= THE PROBLEM =
If a line of the data below holds the string "tree", copy it.

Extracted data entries
BEGIN

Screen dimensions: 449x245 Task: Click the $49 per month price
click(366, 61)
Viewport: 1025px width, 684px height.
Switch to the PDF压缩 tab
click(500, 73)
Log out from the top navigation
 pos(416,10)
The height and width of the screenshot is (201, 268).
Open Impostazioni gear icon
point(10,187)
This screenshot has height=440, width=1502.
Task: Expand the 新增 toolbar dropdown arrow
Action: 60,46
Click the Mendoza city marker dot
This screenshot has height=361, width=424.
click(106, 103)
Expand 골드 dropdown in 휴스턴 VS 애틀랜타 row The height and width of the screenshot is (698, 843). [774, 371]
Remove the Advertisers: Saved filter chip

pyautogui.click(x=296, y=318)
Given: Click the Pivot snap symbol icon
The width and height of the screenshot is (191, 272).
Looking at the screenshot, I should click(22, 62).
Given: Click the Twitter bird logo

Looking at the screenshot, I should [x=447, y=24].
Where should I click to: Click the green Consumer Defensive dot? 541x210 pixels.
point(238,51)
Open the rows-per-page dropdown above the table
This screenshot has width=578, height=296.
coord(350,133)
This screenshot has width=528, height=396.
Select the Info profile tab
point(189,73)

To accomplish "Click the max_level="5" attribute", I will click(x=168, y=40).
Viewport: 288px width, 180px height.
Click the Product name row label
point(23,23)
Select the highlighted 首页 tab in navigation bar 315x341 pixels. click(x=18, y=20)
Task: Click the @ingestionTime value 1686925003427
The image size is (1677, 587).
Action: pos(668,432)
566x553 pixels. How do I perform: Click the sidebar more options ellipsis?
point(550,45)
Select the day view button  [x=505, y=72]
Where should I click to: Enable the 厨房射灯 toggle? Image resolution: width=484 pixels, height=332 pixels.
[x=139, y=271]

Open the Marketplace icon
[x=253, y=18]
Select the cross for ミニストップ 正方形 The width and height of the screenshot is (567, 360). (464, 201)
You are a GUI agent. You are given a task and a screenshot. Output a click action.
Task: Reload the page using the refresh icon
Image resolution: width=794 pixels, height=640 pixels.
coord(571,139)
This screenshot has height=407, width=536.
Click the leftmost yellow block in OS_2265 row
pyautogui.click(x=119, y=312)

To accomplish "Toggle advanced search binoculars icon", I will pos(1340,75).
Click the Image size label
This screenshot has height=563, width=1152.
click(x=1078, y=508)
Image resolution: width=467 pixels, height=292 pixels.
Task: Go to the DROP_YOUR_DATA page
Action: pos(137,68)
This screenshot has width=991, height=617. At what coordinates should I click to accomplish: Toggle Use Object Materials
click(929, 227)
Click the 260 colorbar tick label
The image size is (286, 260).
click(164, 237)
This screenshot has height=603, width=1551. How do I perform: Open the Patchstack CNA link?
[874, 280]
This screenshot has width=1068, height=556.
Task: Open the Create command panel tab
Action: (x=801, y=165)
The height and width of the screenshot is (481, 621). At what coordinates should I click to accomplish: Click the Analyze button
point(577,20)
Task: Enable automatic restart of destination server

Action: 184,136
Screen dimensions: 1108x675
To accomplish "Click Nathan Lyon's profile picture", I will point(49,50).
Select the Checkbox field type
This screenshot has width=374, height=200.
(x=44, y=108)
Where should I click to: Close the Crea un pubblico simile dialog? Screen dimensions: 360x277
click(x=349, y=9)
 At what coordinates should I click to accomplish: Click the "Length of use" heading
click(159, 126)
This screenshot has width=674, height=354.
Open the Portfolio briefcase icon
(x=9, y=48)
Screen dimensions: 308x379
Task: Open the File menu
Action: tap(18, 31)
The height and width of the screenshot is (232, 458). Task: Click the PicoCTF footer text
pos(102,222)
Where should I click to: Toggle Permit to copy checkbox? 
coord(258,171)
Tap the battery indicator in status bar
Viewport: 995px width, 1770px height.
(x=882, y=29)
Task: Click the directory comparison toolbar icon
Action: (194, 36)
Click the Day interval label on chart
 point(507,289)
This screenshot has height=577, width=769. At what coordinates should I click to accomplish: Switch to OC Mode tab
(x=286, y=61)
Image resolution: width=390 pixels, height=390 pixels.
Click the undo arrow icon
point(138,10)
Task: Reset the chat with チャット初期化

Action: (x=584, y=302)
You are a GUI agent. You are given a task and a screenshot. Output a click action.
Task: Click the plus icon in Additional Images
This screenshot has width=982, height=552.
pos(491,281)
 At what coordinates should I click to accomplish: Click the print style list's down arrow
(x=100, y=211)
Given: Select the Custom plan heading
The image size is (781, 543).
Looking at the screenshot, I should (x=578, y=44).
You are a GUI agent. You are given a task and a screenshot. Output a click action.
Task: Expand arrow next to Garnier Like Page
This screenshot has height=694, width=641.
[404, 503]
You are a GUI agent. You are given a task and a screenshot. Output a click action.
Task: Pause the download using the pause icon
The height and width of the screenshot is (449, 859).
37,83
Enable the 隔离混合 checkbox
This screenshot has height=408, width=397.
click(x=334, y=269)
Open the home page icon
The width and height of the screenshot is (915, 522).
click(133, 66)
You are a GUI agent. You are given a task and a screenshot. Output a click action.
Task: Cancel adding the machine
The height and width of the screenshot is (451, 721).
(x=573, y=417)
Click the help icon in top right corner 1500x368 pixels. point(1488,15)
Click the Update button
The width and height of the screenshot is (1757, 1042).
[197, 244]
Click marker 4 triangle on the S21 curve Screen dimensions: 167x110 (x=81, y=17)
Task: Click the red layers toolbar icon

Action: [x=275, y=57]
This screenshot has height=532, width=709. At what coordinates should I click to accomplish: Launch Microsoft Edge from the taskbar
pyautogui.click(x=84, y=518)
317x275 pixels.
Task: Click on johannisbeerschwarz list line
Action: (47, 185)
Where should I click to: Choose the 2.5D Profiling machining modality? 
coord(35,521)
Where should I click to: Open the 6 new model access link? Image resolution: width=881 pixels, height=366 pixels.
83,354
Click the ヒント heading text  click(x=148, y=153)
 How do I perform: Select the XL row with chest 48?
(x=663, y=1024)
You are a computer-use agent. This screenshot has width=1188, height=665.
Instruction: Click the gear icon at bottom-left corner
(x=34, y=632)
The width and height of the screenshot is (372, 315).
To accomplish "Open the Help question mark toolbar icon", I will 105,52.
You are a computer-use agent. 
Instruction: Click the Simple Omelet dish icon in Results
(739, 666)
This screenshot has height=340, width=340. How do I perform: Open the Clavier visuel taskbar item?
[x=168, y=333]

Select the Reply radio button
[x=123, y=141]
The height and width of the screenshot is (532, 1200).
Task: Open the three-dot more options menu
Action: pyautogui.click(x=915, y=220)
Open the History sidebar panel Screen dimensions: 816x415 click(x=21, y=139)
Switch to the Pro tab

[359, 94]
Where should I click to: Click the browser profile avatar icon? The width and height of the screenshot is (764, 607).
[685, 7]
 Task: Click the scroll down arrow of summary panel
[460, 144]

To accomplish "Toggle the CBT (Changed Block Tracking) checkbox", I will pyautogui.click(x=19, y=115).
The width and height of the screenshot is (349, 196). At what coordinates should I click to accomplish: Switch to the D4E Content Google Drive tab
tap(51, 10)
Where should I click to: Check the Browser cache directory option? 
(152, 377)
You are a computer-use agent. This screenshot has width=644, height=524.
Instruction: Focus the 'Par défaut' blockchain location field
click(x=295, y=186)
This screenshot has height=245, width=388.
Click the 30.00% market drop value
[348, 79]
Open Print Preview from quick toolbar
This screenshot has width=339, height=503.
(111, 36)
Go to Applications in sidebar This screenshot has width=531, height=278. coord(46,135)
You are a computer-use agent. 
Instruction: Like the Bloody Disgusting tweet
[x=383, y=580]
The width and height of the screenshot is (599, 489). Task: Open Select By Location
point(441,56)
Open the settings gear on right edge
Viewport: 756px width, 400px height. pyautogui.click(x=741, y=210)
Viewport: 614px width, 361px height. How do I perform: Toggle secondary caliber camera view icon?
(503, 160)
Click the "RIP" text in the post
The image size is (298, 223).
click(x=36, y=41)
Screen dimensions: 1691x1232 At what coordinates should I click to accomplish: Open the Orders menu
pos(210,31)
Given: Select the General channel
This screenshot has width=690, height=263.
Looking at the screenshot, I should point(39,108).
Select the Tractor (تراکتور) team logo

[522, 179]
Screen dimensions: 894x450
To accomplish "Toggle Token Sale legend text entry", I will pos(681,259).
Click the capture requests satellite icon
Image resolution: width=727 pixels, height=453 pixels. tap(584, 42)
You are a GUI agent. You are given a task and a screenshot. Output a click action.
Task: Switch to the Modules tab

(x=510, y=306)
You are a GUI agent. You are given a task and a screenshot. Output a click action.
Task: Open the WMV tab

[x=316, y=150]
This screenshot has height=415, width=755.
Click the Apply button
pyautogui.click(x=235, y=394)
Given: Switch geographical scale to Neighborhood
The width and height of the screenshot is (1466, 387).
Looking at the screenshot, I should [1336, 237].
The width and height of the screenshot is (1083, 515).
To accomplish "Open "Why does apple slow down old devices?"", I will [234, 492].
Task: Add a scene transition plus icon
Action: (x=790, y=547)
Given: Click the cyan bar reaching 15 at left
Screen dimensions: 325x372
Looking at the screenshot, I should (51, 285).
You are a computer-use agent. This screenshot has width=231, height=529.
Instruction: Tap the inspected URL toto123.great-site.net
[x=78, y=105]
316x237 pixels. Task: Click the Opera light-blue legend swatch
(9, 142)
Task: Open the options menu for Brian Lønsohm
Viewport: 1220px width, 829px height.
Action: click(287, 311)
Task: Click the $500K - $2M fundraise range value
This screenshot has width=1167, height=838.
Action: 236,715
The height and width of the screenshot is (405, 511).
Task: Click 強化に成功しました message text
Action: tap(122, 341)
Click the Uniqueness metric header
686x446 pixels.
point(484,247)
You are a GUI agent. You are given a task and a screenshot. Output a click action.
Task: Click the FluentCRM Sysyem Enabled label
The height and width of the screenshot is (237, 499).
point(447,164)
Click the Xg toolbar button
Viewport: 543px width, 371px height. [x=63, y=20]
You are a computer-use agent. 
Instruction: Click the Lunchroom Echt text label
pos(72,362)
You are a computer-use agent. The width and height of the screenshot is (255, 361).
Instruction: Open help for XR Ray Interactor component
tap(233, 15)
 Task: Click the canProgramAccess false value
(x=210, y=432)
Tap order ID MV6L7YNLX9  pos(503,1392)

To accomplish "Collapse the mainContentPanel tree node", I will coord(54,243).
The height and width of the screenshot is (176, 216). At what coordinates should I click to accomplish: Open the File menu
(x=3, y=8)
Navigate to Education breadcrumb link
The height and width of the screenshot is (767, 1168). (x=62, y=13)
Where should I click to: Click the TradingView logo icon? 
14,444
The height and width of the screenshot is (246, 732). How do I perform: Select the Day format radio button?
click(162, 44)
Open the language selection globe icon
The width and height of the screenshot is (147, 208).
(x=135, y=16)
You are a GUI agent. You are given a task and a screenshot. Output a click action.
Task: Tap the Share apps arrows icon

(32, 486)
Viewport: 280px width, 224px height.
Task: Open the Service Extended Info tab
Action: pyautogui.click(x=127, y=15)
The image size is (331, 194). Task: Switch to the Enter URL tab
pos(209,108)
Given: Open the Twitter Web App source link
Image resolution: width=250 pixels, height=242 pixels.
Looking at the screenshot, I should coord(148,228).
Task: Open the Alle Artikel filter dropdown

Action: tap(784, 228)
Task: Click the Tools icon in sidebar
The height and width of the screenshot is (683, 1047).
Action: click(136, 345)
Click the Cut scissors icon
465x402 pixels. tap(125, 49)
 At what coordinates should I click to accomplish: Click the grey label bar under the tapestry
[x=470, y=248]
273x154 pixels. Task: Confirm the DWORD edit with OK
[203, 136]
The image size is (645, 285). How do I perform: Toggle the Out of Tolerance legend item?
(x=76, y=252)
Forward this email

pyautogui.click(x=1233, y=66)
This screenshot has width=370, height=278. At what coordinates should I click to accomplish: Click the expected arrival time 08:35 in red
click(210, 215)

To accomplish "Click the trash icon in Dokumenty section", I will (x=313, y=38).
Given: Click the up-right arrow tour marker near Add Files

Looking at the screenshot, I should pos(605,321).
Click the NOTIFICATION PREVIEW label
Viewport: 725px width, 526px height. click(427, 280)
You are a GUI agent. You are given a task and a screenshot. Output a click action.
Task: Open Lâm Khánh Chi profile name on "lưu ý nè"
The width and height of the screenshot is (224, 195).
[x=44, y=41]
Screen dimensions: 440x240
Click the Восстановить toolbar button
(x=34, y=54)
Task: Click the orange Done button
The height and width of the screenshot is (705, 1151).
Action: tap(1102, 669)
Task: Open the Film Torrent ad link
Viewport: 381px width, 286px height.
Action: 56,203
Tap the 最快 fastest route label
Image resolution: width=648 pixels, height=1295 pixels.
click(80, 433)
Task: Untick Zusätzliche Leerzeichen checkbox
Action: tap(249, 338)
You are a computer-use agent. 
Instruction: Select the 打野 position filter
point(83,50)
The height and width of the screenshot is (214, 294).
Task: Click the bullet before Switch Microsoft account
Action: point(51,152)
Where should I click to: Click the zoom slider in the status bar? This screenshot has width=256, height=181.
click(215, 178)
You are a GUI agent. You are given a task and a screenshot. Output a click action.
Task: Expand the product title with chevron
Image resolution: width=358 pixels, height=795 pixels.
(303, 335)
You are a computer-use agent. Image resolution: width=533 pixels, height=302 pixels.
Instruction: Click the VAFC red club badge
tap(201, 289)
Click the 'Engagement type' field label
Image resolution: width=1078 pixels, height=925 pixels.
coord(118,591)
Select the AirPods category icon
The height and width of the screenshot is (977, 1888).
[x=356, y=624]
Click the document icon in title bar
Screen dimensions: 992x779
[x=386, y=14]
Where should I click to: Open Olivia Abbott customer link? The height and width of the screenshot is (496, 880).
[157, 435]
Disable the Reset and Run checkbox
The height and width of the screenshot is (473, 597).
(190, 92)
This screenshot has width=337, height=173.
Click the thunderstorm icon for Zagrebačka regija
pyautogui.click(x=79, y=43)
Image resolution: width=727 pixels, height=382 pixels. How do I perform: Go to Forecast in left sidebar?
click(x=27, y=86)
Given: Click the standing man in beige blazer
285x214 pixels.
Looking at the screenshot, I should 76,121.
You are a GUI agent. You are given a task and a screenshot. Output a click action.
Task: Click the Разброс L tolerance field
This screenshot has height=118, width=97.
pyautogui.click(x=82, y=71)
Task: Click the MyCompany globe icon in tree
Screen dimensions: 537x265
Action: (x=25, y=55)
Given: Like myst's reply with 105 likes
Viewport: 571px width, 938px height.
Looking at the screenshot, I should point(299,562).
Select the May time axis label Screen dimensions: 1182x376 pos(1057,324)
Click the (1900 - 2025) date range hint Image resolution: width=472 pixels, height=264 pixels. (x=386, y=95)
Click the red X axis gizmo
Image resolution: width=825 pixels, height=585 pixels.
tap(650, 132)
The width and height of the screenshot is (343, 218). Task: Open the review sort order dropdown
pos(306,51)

END

= REPLY TO THE EXERCISE =
To accomplish "Collapse the mainContentPanel tree node", I will coord(54,243).
Task: Click the MyCompany globe icon in tree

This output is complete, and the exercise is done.